Collected data:
"""
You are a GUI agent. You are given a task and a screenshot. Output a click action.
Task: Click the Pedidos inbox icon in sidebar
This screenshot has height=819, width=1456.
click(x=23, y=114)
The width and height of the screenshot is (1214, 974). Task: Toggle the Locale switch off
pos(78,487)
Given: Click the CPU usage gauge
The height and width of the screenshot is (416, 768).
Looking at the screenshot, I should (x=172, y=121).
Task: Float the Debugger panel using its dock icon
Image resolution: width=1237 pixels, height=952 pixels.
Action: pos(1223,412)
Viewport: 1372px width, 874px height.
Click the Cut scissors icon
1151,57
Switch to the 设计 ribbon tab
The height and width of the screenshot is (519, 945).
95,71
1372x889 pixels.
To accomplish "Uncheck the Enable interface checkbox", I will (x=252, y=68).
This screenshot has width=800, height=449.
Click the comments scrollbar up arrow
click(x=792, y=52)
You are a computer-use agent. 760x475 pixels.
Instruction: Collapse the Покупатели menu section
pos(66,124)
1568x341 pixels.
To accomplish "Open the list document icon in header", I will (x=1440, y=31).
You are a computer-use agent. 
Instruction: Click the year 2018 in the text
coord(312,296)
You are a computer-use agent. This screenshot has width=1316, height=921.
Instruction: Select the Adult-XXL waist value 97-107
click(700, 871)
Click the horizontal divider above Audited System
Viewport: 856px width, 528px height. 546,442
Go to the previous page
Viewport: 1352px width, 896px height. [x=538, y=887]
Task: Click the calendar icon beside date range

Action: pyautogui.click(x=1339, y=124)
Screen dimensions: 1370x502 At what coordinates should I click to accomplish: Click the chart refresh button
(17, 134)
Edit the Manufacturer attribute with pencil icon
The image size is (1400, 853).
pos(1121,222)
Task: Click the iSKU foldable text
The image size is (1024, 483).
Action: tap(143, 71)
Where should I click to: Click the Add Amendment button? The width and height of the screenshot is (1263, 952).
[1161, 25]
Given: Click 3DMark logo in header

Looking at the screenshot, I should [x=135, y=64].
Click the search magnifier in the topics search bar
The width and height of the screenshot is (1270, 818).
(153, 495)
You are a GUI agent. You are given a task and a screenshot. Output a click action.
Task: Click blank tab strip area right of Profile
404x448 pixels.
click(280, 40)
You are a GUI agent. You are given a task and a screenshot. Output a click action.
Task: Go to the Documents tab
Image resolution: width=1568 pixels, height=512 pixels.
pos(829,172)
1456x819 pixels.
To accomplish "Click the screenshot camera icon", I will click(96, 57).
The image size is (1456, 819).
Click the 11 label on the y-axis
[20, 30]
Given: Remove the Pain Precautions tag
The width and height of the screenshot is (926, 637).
"""
Job
Output every line of the listing above as a JSON list of strings, one string per line, omitting blank lines.

Right answer
[
  "You are a GUI agent. You are given a task and a screenshot. Output a click action.",
  "Task: Click the Pedidos inbox icon in sidebar",
  "This screenshot has height=819, width=1456.",
  "click(x=23, y=114)",
  "The width and height of the screenshot is (1214, 974). Task: Toggle the Locale switch off",
  "pos(78,487)",
  "Given: Click the CPU usage gauge",
  "The height and width of the screenshot is (416, 768).",
  "Looking at the screenshot, I should (x=172, y=121).",
  "Task: Float the Debugger panel using its dock icon",
  "Image resolution: width=1237 pixels, height=952 pixels.",
  "Action: pos(1223,412)",
  "Viewport: 1372px width, 874px height.",
  "Click the Cut scissors icon",
  "1151,57",
  "Switch to the 设计 ribbon tab",
  "The height and width of the screenshot is (519, 945).",
  "95,71",
  "1372x889 pixels.",
  "To accomplish \"Uncheck the Enable interface checkbox\", I will (x=252, y=68).",
  "This screenshot has width=800, height=449.",
  "Click the comments scrollbar up arrow",
  "click(x=792, y=52)",
  "You are a computer-use agent. 760x475 pixels.",
  "Instruction: Collapse the Покупатели menu section",
  "pos(66,124)",
  "1568x341 pixels.",
  "To accomplish \"Open the list document icon in header\", I will (x=1440, y=31).",
  "You are a computer-use agent. ",
  "Instruction: Click the year 2018 in the text",
  "coord(312,296)",
  "You are a computer-use agent. This screenshot has width=1316, height=921.",
  "Instruction: Select the Adult-XXL waist value 97-107",
  "click(700, 871)",
  "Click the horizontal divider above Audited System",
  "Viewport: 856px width, 528px height. 546,442",
  "Go to the previous page",
  "Viewport: 1352px width, 896px height. [x=538, y=887]",
  "Task: Click the calendar icon beside date range",
  "Action: pyautogui.click(x=1339, y=124)",
  "Screen dimensions: 1370x502 At what coordinates should I click to accomplish: Click the chart refresh button",
  "(17, 134)",
  "Edit the Manufacturer attribute with pencil icon",
  "The image size is (1400, 853).",
  "pos(1121,222)",
  "Task: Click the iSKU foldable text",
  "The image size is (1024, 483).",
  "Action: tap(143, 71)",
  "Where should I click to: Click the Add Amendment button? The width and height of the screenshot is (1263, 952).",
  "[1161, 25]",
  "Given: Click 3DMark logo in header",
  "Looking at the screenshot, I should [x=135, y=64].",
  "Click the search magnifier in the topics search bar",
  "The width and height of the screenshot is (1270, 818).",
  "(153, 495)",
  "You are a GUI agent. You are given a task and a screenshot. Output a click action.",
  "Task: Click blank tab strip area right of Profile",
  "404x448 pixels.",
  "click(280, 40)",
  "You are a GUI agent. You are given a task and a screenshot. Output a click action.",
  "Task: Go to the Documents tab",
  "Image resolution: width=1568 pixels, height=512 pixels.",
  "pos(829,172)",
  "1456x819 pixels.",
  "To accomplish \"Click the screenshot camera icon\", I will click(96, 57).",
  "The image size is (1456, 819).",
  "Click the 11 label on the y-axis",
  "[20, 30]",
  "Given: Remove the Pain Precautions tag",
  "The width and height of the screenshot is (926, 637)."
]